··· INFORMATION

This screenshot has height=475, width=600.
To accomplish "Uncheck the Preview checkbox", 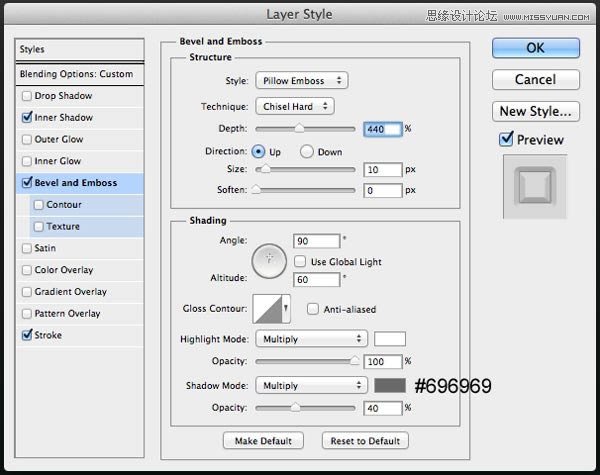I will coord(506,139).
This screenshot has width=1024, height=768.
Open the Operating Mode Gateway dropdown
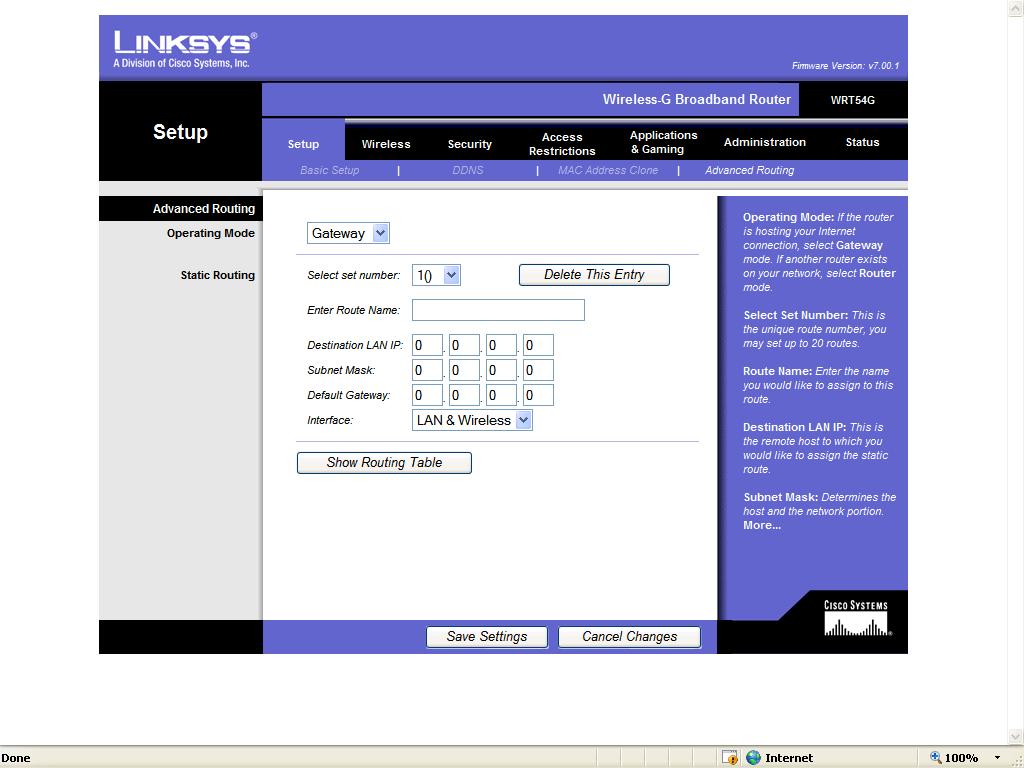coord(347,233)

······

_PROBLEM DETAILS_
Restate word for word the lines from the line with "This screenshot has width=1024, height=768." to the last line of the records above, inclusive, and omit every picture.

_FINISHED TASK_
This screenshot has width=1024, height=768.
Open the Operating Mode Gateway dropdown
coord(347,233)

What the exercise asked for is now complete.